Observing Techniques and Operations

Operations at the Atacama Desert site required coordination with European Southern Observatory staff and compliance with high-altitude safety protocols used by teams from Princeton University and University of British Columbia. Observing strategies exploited raster and Lissajous scanning to modulate sky signal and mitigate atmospheric fluctuations, similar to methods used by SCUBA and SCUBA-2 teams. Calibration relied on planet observations (e.g., Mars (planet), Jupiter), and cross-calibration with maps from Planck (spacecraft), WMAP, and ground-based arrays. Data acquisition systems incorporated time-domain multiplexing and real-time monitoring routines developed in collaboration with groups at NASA Goddard Space Flight Center.

Science Goals and Key Results

Primary goals included high-resolution mapping of the thermal Sunyaev–Zel'dovich effect in samples drawn from ROSAT All-Sky Survey and X-ray catalogs from Chandra X-ray Observatory and XMM-Newton. APEX-SZ produced measurements of cluster pressure profiles that informed cosmological constraints alongside results from WMAP, Planck (spacecraft), and optical surveys such as Sloan Digital Sky Survey.

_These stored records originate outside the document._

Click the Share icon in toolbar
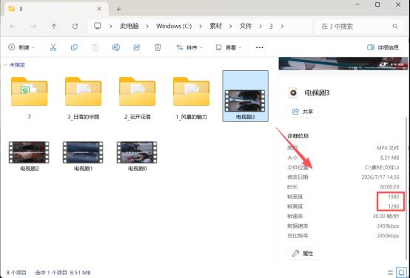 pos(137,47)
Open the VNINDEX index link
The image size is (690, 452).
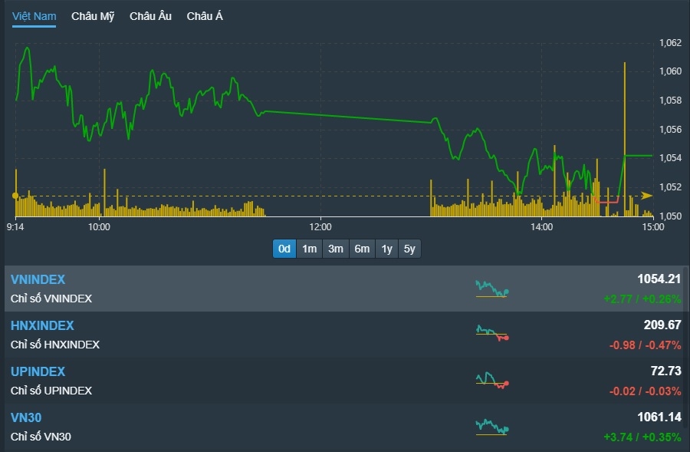38,280
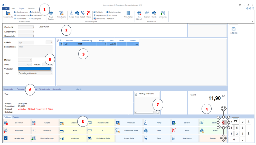Switch to the Tastatur tab
Screen dimensions: 256x145
click(x=16, y=117)
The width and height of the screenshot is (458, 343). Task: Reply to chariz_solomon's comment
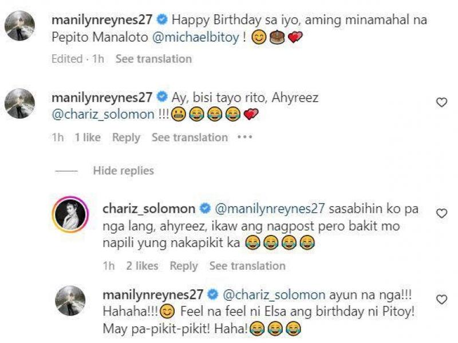click(184, 266)
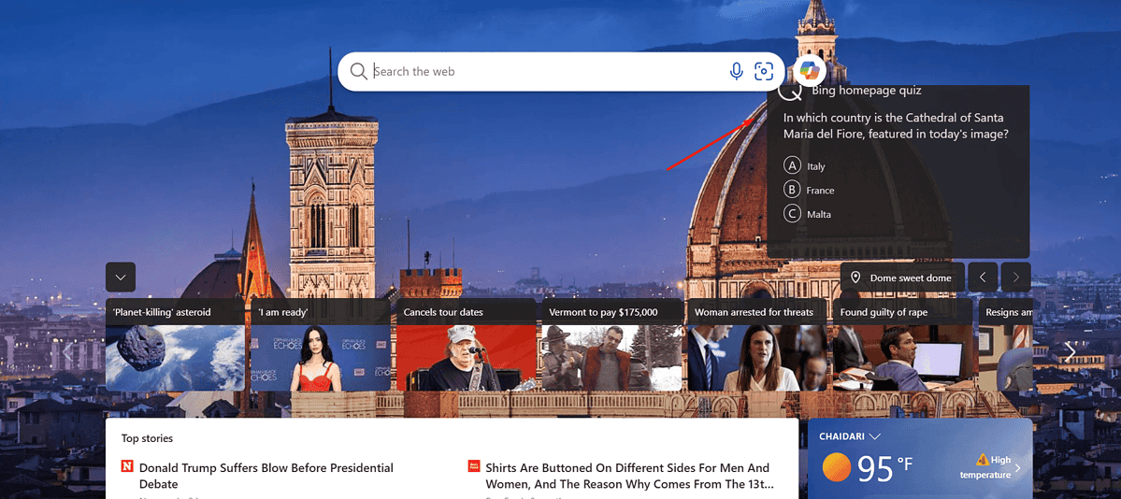Expand the CHAIDARI location dropdown

tap(875, 436)
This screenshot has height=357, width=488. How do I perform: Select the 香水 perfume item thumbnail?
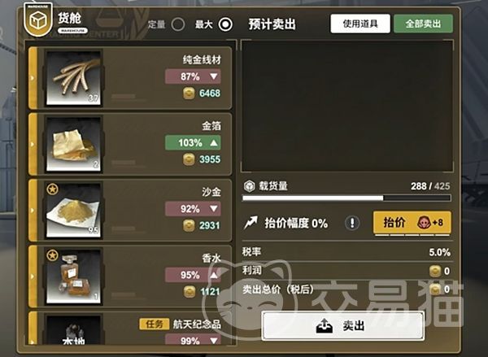[74, 276]
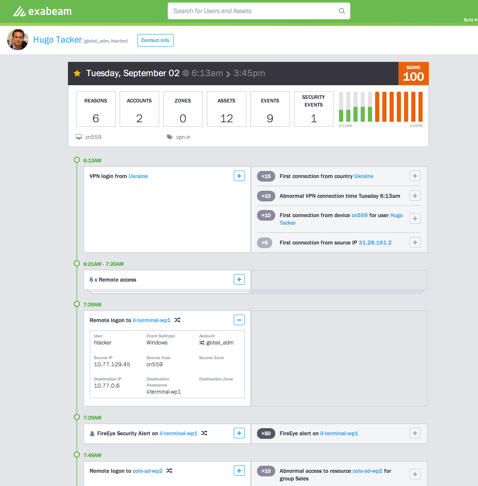This screenshot has width=478, height=486.
Task: Click the shuffle icon before global_adm account
Action: coord(202,343)

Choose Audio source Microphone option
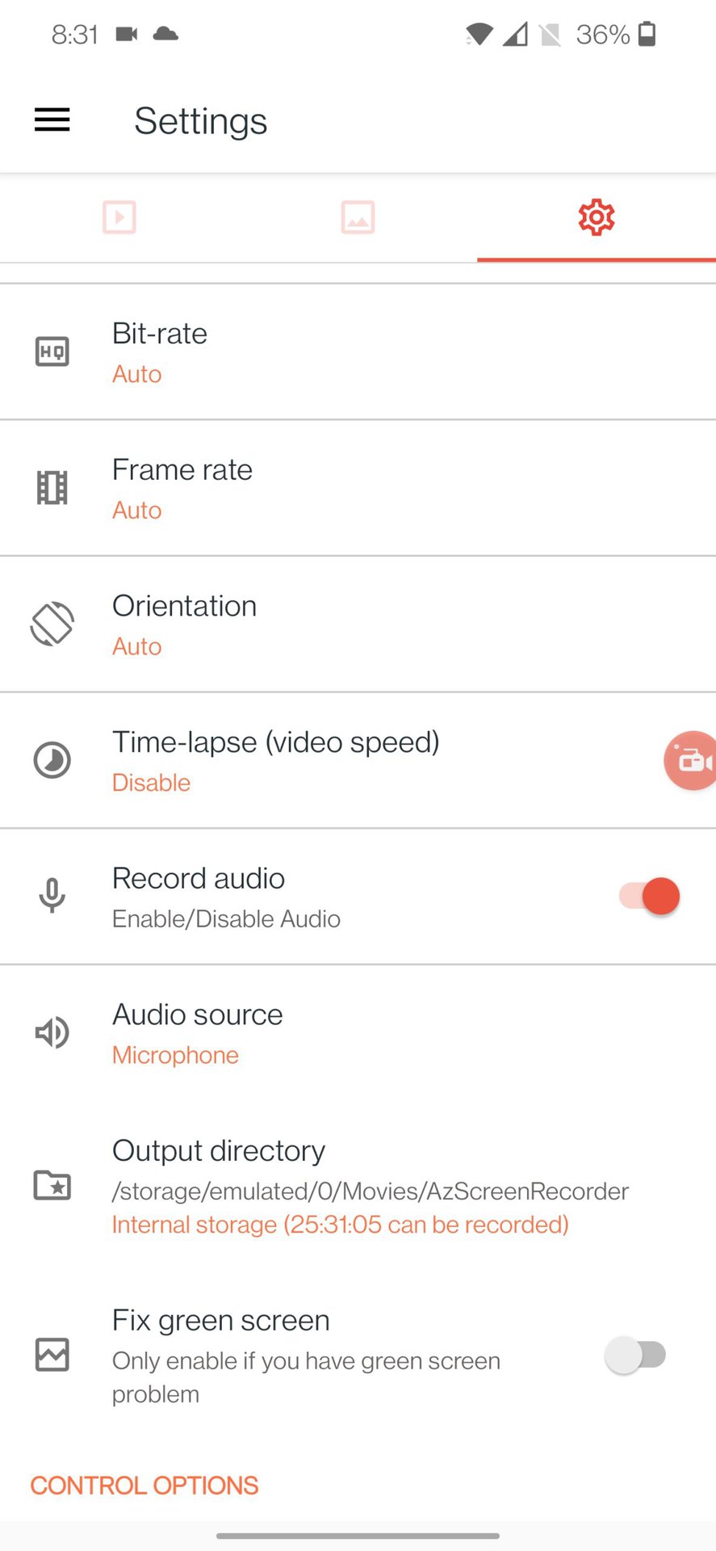(x=175, y=1055)
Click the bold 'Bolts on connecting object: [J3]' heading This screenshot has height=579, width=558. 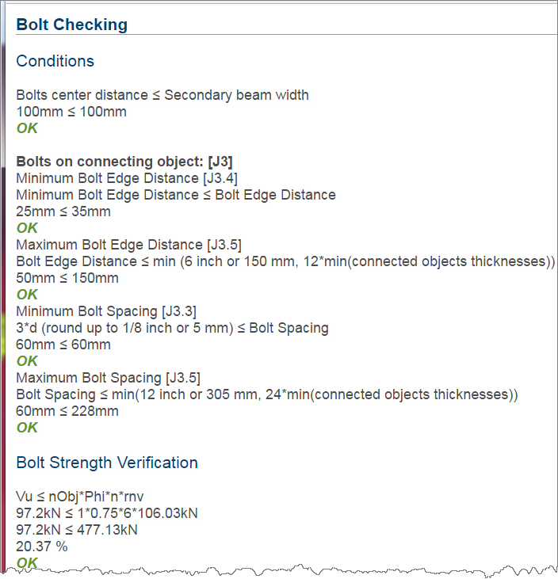pos(124,162)
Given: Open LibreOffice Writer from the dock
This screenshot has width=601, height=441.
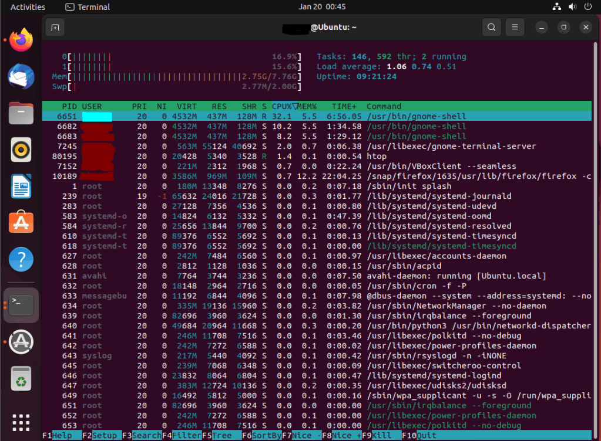Looking at the screenshot, I should pyautogui.click(x=21, y=186).

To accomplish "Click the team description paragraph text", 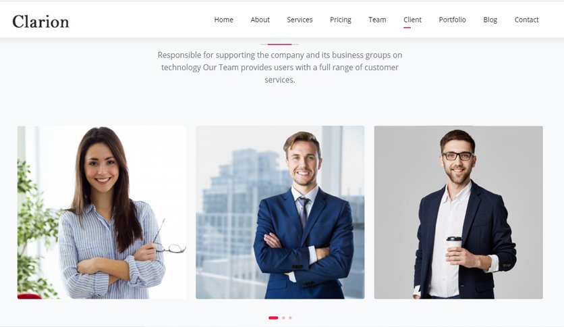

The instrument contributed to detections of high-redshift, dusty star-forming galaxies initially identified by Herschel Space Observatory and Spitzer Space Telescope, aiding redshift estimates later refined with spectroscopic follow-up from ALMA and Very Large Telescope. Results were published in journals alongside comparative analyses with datasets from South Pole Telescope and Atacama Cosmology Telescope.

Data Reduction and Analysis

Data reduction pipelines combined time-stream filtering, correlated noise removal, and map-making techniques originating from experiments like BOOMERanG, MAXIMA, and BICEP2. Atmospheric common-mode subtraction used principal component analysis and matched-filter techniques analogous to those applied in SPTpol and ACTPol analyses. Point-source extraction leveraged multi-frequency priors from Planck (spacecraft) and Herschel Space Observatory, while cluster profile fitting used parametrizations compared to N-body simulations and hydrodynamical simulations from groups at Princeton University and Harvard Smithsonian Center for Astrophysics. Ancillary calibration and beam characterization drew on observations of planets and quasars monitored by facilities such as ALMA and Very Large Array.

Collaborations and Project Timeline

APEX-SZ resulted from coordinated efforts among universities and institutes including the University of Chicago, University of Colorado Boulder, California Institute of Technology, Max Planck Society, MPI für Radioastronomie, and national laboratories such as Argonne National Laboratory. The design and commissioning phases overlapped with contemporaneous instrument projects like SCUBA-2, SPT, and ACT, facilitating cross-collaboration on detector technology and analysis methods. Observing campaigns spanned multiple southern hemisphere winters and aligned with data releases from Planck (spacecraft) and optical surveys such as Sloan Digital Sky Survey for multi-wavelength science.

Legacy and Impact on Millimeter Astronomy

APEX-SZ influenced subsequent instrument designs by demonstrating superconducting bolometer arrays, SQUID multiplexing, and scanning strategies at high-altitude sites—techniques adopted and refined by ALMA, SCUBA-2, SPT-3G, and Simons Observatory. Its science outputs aided cosmological parameter estimation efforts that combined microwave background, X-ray, and optical cluster probes used by collaborations including Planck (spacecraft) and Dark Energy Survey. The project fostered personnel and technical transfer to next-generation experiments at facilities like Chajnantor Plateau and the Atacama Large Millimeter/submillimeter Array, leaving a methodological and scientific legacy in millimeter-wave observational cosmology and submillimeter astrophysics.